# Activities:
A: List every certificate requirement given in the SPIFFE configuration text.
B: Answer these questions from the SPIFFE configuration text:
(i) When SPIFFE is enabled, what are the certificate Common Name (CN) or the X-ClickHouse-User header used for?
(ii) In the example certificate structure, what format is the private key file in?
(iii) What does the validity requirement say about the certificate?
C: Rewrite the SPIFFE configuration text starting with "When SPIFFE is" and going on through "extended key usage)", replacing "PEM-encoded" with "DER-encoded".

# Given text:
▽

Configuration Options

OptionDescriptionDefault
defaultDestEnabledEnable SPIFFE for the default/multi-tenant ClickHouse destinationfalse
certPathPath to the client certificate file/etc/identity/tls.crt
keyPathPath to the client private key file/etc/identity/tls.key
caCertPathPath to the CA certificate for server verification(none)
refreshIntervalHow often to check for certificate updates10m
⚠️

When SPIFFE is enabled, the certificate Common Name (CN) or the X-ClickHouse-User header is used for ClickHouse authentication. Ensure your ClickHouse user configuration matches.

Certificate Requirements

Your SPIFFE certificates must meet these requirements:

  • Format: PEM-encoded X.509 certificates
  • Key Usage: Client authentication (clientAuth extended key usage)
  • Common Name: Must match the ClickHouse username you want to authenticate as
  • Validity: Certificate must be valid (not expired)

Example Certificate Structure

/etc/identity/
├── tls.crt    # Client certificate (PEM format)
└── tls.key    # Private key (PEM format)

△

# Entries shown:
▽

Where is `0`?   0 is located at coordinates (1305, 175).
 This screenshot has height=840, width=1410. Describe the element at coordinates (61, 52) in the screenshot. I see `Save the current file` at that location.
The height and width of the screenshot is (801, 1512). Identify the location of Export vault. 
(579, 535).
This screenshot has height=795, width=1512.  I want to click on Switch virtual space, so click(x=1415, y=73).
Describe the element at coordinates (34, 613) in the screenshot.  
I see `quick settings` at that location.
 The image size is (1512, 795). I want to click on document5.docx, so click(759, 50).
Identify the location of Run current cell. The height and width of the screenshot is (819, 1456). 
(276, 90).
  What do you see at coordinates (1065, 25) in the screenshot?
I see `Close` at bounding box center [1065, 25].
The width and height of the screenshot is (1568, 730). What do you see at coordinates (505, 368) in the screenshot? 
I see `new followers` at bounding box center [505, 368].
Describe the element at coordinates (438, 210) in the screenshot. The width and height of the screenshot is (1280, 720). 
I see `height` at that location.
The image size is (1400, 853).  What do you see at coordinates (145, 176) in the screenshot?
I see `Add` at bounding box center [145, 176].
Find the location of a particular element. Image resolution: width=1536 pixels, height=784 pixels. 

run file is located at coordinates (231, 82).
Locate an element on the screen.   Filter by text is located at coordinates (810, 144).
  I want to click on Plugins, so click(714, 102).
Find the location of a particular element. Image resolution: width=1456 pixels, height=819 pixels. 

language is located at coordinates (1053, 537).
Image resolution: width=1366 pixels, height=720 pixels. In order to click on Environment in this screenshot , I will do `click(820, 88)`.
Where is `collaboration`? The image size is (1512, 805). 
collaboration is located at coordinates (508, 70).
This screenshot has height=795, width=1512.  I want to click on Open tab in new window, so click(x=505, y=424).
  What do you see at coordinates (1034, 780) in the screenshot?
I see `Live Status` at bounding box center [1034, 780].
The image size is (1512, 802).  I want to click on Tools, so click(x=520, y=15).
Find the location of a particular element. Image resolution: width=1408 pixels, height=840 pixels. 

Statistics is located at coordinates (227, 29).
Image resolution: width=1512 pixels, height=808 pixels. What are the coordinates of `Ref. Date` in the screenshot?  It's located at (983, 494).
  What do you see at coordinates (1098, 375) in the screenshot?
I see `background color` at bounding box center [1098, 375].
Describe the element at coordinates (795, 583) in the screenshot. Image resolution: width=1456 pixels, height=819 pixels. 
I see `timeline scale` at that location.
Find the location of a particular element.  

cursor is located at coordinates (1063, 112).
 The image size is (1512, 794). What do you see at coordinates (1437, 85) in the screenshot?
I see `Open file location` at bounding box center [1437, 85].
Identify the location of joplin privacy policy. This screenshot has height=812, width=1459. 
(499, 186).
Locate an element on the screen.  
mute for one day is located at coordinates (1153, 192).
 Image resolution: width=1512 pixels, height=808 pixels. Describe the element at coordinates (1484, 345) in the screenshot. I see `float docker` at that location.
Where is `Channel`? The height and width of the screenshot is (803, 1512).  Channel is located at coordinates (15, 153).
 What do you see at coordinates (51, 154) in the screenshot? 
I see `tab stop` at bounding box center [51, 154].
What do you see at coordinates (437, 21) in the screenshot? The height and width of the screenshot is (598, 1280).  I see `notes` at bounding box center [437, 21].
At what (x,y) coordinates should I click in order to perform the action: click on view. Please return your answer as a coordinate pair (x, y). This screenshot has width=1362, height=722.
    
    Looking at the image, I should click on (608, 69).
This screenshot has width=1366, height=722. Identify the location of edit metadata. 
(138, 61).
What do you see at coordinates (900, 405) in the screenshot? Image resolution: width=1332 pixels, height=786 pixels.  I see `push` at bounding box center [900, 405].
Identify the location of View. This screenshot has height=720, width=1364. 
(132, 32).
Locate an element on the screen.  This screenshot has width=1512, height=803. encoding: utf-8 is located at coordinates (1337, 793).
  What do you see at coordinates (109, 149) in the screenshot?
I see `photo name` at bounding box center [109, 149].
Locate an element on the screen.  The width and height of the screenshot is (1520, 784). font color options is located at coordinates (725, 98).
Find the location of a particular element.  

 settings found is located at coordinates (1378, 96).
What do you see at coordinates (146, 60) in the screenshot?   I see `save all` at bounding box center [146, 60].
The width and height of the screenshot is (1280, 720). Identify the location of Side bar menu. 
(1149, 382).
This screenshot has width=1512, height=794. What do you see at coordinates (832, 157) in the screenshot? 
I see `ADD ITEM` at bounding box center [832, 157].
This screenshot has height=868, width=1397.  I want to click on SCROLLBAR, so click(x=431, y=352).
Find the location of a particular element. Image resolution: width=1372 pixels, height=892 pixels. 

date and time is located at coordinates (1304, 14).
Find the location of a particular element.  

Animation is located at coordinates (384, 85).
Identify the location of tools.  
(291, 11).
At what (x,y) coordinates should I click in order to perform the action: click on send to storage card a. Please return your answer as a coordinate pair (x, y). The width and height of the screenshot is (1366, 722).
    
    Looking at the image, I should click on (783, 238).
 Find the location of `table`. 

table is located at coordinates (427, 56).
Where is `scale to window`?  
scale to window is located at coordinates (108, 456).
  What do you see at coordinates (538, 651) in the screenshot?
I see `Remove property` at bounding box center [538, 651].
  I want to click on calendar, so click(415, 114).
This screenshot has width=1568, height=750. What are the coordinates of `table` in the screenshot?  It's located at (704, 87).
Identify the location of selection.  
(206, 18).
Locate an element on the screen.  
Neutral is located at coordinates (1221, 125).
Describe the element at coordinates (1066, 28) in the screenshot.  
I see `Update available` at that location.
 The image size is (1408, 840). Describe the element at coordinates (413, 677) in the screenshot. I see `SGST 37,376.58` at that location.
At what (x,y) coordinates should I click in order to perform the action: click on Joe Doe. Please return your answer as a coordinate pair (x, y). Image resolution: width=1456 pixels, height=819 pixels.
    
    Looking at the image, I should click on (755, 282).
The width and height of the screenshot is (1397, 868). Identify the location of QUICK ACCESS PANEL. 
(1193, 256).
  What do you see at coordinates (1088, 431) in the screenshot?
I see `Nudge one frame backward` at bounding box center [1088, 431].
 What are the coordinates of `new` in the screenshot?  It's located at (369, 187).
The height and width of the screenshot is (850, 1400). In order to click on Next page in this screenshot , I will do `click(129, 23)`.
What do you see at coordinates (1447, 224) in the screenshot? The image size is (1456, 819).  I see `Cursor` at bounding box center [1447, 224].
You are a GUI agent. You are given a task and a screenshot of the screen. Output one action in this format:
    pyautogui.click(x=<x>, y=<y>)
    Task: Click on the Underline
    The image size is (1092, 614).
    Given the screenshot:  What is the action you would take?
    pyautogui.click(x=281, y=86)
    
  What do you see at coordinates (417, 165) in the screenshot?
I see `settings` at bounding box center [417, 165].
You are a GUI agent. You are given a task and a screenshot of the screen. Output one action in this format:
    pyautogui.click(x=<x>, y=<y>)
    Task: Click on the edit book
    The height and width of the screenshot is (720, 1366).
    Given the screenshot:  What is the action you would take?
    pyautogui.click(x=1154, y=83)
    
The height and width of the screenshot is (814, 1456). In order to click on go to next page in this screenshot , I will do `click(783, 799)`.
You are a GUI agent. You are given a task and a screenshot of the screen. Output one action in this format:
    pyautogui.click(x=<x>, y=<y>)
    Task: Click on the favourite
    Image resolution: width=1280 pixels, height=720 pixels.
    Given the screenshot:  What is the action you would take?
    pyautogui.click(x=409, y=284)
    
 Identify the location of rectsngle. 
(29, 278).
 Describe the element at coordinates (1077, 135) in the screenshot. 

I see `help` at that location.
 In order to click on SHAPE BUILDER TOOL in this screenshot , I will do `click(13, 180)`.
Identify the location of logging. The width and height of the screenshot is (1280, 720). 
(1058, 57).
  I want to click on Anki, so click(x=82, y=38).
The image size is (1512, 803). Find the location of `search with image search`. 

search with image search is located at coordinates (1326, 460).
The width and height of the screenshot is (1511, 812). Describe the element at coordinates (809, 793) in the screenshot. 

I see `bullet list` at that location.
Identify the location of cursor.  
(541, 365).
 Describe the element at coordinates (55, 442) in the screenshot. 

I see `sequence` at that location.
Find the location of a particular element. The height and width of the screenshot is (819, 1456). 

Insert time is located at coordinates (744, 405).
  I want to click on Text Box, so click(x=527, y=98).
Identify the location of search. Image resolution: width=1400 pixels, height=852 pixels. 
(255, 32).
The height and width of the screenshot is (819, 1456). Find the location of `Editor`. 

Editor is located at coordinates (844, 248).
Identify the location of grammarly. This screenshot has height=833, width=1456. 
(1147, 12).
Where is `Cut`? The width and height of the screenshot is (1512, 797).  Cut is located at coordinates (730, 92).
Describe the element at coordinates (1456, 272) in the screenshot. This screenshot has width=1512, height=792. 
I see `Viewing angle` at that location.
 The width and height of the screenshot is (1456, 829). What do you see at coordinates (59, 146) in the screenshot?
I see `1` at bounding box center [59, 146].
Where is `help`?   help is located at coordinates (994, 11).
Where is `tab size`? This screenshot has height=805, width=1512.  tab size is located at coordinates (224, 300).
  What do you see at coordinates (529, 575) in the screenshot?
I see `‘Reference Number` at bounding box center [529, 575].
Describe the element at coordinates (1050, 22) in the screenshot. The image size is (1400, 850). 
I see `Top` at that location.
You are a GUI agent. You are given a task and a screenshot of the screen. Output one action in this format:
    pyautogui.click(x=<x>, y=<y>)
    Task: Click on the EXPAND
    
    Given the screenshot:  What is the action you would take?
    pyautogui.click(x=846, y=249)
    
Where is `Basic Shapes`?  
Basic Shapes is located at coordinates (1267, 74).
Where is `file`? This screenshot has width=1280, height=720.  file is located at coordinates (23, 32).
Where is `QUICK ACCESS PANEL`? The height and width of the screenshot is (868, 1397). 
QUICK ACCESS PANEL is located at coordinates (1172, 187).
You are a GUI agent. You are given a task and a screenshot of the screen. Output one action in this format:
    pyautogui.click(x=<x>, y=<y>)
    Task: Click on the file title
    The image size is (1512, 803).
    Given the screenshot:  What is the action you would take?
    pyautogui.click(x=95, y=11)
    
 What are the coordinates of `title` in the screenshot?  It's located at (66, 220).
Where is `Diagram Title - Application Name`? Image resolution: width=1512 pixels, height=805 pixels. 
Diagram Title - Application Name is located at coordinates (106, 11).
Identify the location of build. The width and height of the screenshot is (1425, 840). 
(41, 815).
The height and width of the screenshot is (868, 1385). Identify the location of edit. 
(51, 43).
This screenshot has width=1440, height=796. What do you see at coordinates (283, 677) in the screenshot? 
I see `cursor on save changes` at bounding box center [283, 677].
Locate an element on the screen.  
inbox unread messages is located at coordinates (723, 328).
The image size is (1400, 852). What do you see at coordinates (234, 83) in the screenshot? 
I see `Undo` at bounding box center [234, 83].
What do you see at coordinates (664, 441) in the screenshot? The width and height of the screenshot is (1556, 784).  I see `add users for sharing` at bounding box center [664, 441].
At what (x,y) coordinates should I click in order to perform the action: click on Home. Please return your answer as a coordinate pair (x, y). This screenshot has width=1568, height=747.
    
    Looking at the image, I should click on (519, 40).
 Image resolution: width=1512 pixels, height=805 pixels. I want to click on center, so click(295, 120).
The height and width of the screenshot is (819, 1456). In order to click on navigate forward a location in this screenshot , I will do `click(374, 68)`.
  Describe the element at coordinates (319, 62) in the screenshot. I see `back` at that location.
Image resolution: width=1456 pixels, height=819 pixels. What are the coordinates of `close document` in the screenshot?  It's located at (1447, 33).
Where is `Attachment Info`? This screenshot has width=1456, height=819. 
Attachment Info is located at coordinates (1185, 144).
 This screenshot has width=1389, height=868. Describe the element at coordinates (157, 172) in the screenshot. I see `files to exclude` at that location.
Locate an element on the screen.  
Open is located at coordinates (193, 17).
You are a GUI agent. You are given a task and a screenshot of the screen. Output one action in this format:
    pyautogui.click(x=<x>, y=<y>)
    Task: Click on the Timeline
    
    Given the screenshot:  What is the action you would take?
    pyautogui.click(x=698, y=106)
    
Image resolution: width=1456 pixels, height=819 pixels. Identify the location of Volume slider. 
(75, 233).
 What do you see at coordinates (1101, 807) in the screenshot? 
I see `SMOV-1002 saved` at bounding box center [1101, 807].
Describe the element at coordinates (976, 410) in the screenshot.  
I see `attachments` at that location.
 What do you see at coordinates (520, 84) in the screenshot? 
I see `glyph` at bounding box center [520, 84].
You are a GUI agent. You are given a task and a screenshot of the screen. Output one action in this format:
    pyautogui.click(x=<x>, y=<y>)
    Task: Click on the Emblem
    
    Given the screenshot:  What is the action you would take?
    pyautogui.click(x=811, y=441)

△

# Solutions per task:
A:
- Format: PEM-encoded X.509 certificates
- Key Usage: Client authentication (clientAuth extended key usage)
- Common Name: Must match the ClickHouse username you want to authenticate as
- Validity: Certificate must be valid (not expired)

B:
(i) They are used for ClickHouse authentication.
(ii) PEM format.
(iii) The certificate must be valid (not expired).

C:
When SPIFFE is enabled, the certificate Common Name (CN) or the X-ClickHouse-User header is used for ClickHouse authentication. Ensure your ClickHouse user configuration matches.

Certificate Requirements

Your SPIFFE certificates must meet these requirements:

  • Format: DER-encoded X.509 certificates
  • Key Usage: Client authentication (clientAuth extended key usage)